Copper Canyon Family Dentistry Dental Insurance
There are lots of dental insurance companies out there, and each carries various plans available to patients. Each plan differs in the small details of what is covered, and what is not. There are employer-based plans (which have worked out their own details on what is covered), and there are private insurance plans available. Each plan within each company is entirely different, so it’s important to know the details of your specific plan.
Dental insurance is similar to a “benefit program” where patients pay a monthly premium to an insurance company, in exchange for receiving discount rates on services, and having the insurance company pay a percentage of certain procedures. Not every procedure is covered by insurance, and for the procedures that are covered – the percentage that the insurance company is responsible for varies. Some plans require patients to pay co-pays, or to reach a deductible before the insurance company is responsible for reimbursement.
Unlike medical insurance, even when procedures are a “covered benefit” through an insurance plan, there are no guarantees that the dental insurance company will cover the procedure because often there are restrictions on how frequently that procedure can be reimbursed, or restrictions on what diagnoses are covered. You also must be aware of what your annual benefits are – in other words, your insurance plan will only pay out a certain amount per year toward treatment done.
Navigating the dental insurance world is tricky – and plans vary not just by the insurance company, but also by the employer. We encourage you to learn the particulars of your plan and feel free to call your insurance company, or your HR department, to receive clarification. Our staff are also working to help understand the intricacies of your plan by calling your insurance company for you. Sometimes we are limited on the information we can receive, so it works best when we can work with you to understand what benefits you have.
Regardless of your insurance plan, know that we are always going to take care of you – making sure that we evaluate you, diagnose any conditions and make treatment recommendations so that you can be informed of your oral health and your options.
Q - I don’t understand why I still have out-of-pocket expenses when I am paying a monthly premium to my insurance company?
A - Each plan is different, but typically dental insurance plans negotiate down the standard fees of an office, then cover a percentage of that cost. The patient is responsible for the remaining percentage. The actual percentage that is covered varies by the procedure. Most times, exams, cleanings and certain x-rays are covered at 100% and other treatments will vary in their coverage. Some procedures have 0% coverage by insurance companies, but the patient can still use a negotiated fee for that procedure.
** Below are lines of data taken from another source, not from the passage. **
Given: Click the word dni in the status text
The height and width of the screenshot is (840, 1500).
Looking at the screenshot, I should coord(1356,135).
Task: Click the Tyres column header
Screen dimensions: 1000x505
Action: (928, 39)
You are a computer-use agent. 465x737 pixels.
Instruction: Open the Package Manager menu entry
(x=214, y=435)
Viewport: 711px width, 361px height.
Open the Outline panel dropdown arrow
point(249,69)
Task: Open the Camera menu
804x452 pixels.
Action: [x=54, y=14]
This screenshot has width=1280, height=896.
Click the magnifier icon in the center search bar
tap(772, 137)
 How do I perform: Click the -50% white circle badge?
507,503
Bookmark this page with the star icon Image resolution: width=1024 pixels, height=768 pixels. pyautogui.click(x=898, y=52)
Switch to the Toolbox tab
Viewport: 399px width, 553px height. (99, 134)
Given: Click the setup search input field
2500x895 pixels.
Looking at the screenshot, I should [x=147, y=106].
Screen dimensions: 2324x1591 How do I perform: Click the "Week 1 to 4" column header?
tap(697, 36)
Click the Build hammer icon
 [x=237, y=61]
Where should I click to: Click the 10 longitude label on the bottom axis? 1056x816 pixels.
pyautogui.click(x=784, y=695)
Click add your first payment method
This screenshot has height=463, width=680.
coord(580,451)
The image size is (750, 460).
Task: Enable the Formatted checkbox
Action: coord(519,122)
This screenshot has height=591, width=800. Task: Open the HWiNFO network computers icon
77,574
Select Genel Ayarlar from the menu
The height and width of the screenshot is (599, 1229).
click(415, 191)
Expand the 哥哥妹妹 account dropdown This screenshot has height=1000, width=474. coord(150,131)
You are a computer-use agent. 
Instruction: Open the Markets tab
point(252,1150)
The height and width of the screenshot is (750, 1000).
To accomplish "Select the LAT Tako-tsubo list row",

Q - I received an “Explanation of Benefits” from my insurance company, and they have denied the claim. I checked my contract and it states that the procedure that I had done is a covered benefit, so why is my insurance company refusing to pay?
A - Typically, when a patient receives an Explanation of Benefits (or “EOB”), our office will too, and we will review it for accuracy. If we believe that the procedure should have been covered by your insurance company, we will resubmit the claim – usually with additional x-rays or photographs from your chart, and a narrative written by the doctor who saw you. Sometimes, the procedure is denied due to special clauses or wording that is in your insurance contract. Examples might be restrictions to how often you can have a certain procedure completed, or a waiting period before the insurance company is willing to reimburse a procedure. We do our best to ask your insurance company about some of these details before we complete the procedure, but in some cases we are limited to how much of this information they are willing to provide us. This is why we encourage our patients to get to know the details of their plan, and call and ask their insurance company for clarification if needed. Sometimes, by calling directly, patients can gather more information than we can.
Q - Why do I have a co-pay to pay in addition to my monthly premium?
A - Each contract between a patient and their insurance company is different, and so is the payment arrangement. There are lots of plans out there that do not require a co-pay. If you prefer to have a plan without a co-pay, contact your insurance company or HR department and ask if there is a different option available to you.
Q - I had a partial denture made for me a few years ago, and my insurance paid their estimated portion for it. I have now decided that I would like to get an implant instead to replace my missing tooth, but the insurance company is refusing to pay because they paid for my partial. I don’t understand.
A - This is an interesting situation we have encountered where the insurance company feels that they have already reimbursed for a similar procedure by paying their portion on the patient’s partial denture. Before they will pay again to replace the same missing tooth, even if it is being replaced in a different way, any restrictions to the frequency of replacing that partial denture will apply. This can be confusing for a patient, and challenging for us because this type of restriction does not always apply. We encourage you to contact your insurance company or HR department, or refer to your insurance contract, to find out the details on these types of restrictions.
Q - When I received my treatment plan, I was given an estimate on what my out-of-pocket cost would be and what my insurance company was expected to pay. They paid less than expected, and so I had to pay the difference. Why did this happen?
A - When we draft a treatment plan for a patient, we are estimating what percentage of the procedure cost that the insurance company will pay - which helps us to calculate what the patient’s cost will be. Despite what information we receive from your insurance company, there are still times when they will pay more or less than expected because they do not guarantee the accuracy of their estimates. This leaves the patient with either a credit (in the case of over payment) or a balance (in the case of underpayment). If we believe there is an error by the insurance company, we will contact them to see about receiving the correct payment.